Acknowledge children’s changing roles: children living with HIV-positive parents often have to shoulder responsibilities at a younger age than other children. Children affected by HIV/Aids need not only material support, but also psychological support and skills to help them cope with future challenges. Involving children in working out solutions to problems, such as economic difficulties in the household, helps them feel that their contribution is valued and teaches them useful life skills.

Telling your child you are HIV-positive
A difficult decision you face as a parent is that of whether you should tell your child you are HIV-positive. Children have varying abilities to cope with disclosure, depending on their age and individual maturity. It’s your right to decide whether telling your children will help them deal with present and future challenges posed by your illness, or if it may cause them excessive distress and contribute to their stigmatisation and discrimination at school or in the community. Before telling your child, it’s a good idea to consider the following:

  • Many experts feel that children of about seven are old enough to understand death and dying, and have heard about HIV/Aids at school. This does of course depend on the maturity of the individual child. One approach is to start with simple explanations of issues as they come up, and to try to gauge how much information your child can understand and cope with psychologically at each point. If you live in a context where it may be necessary to protect your family from discrimination, be careful how you talk about HIV around your child until she or he is old enough to know when to be discreet.
  • Some parents feel that telling their child would just cause distress and make the child’s life harder. However, there are many positive and practical reasons for children to be told:
    • Avoiding talking to children about illness in the household can make them feel anxious, guilty and depressed, and can lead to long-term psychological problems. Children are very aware of adult emotions and actions, and may sense that something is wrong. Discussing the situation helps ease their fears and allows them to cope better with the stress.
    • Children who are living or caring for an infected parent need to be instructed in the basic precautions so they can protect themselves against contracting HIV or other infections, should the parent have opportunistic diseases.
    • Giving children the opportunity to talk about their feelings and experiences allows them to realise they are not alone, and builds self-confidence.
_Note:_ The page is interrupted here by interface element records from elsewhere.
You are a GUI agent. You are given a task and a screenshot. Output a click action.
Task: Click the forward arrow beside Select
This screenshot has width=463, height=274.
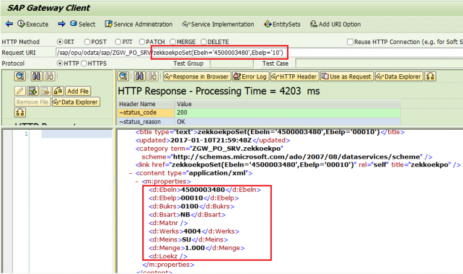pos(61,24)
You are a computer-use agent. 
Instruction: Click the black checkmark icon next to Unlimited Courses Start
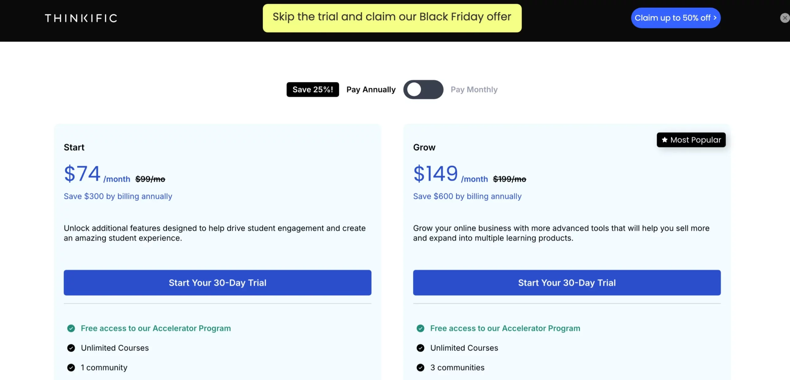[x=71, y=348]
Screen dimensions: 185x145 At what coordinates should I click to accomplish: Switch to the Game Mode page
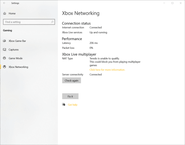point(15,58)
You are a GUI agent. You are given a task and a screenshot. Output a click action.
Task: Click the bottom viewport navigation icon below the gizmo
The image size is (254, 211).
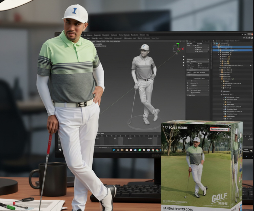[184, 65]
    • Talking about death and dying seems morbid, but can in fact be a positive experience for both parents and children. It gives children the chance to get used to the idea of losing you while you are still there to support them, and to eventually say goodbye and start the process of healing. It gives parents peace of mind knowing that the child will be prepared to live without them.
    • Children hear incorrect and frightening information about HIV/Aids (e.g. that it’s a punishment for sin, or the result of bewitchment), which may be particularly disturbing to them if they suspect you have the disease. Without open communication, your child could get the message that HIV is shameful and should be kept secret.
  • If you yourself haven’t yet come to terms with being HIV-positive, it’s unlikely that you will share this information with your child in a positive way, and it may make him or her highly distressed. If you find the idea of telling your children very difficult, and you are uncertain whether or how to do it, advice from a counsellor is often very helpful. Also try discussing your situation with a trusted friend or relative. Children may also benefit from counselling, if they seem to not be coping.
  • A useful tool in the process of saying goodbye is a “memory book”: a journal of family facts and memories for children who are facing the loss of a parent. Compiling the book together with the parent gives children an opportunity to ask questions, strengthens their sense of identity and belonging, allows them to preserve important memories, and helps them cope with present and future stress.